* _Exercise aim_:
Give back the listing in full and exactly, leaving out the images.

───

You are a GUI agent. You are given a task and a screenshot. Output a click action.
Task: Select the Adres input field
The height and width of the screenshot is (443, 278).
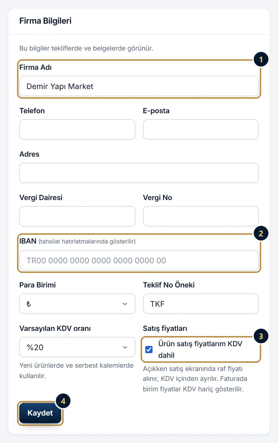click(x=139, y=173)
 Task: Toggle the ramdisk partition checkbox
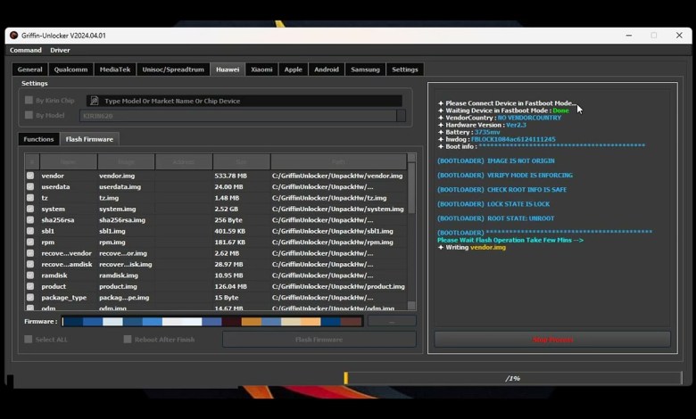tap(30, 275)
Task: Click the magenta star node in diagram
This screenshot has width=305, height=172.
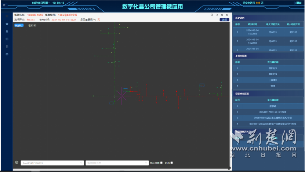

───

* _Written answer_:
You are a GUI agent. You are given a task and a screenshot. Output a click action.
Task: Select the Adres input field
The height and width of the screenshot is (443, 278).
click(x=139, y=173)
 Task: Toggle the ramdisk partition checkbox
tap(30, 275)
Task: Click the magenta star node in diagram
This screenshot has width=305, height=172.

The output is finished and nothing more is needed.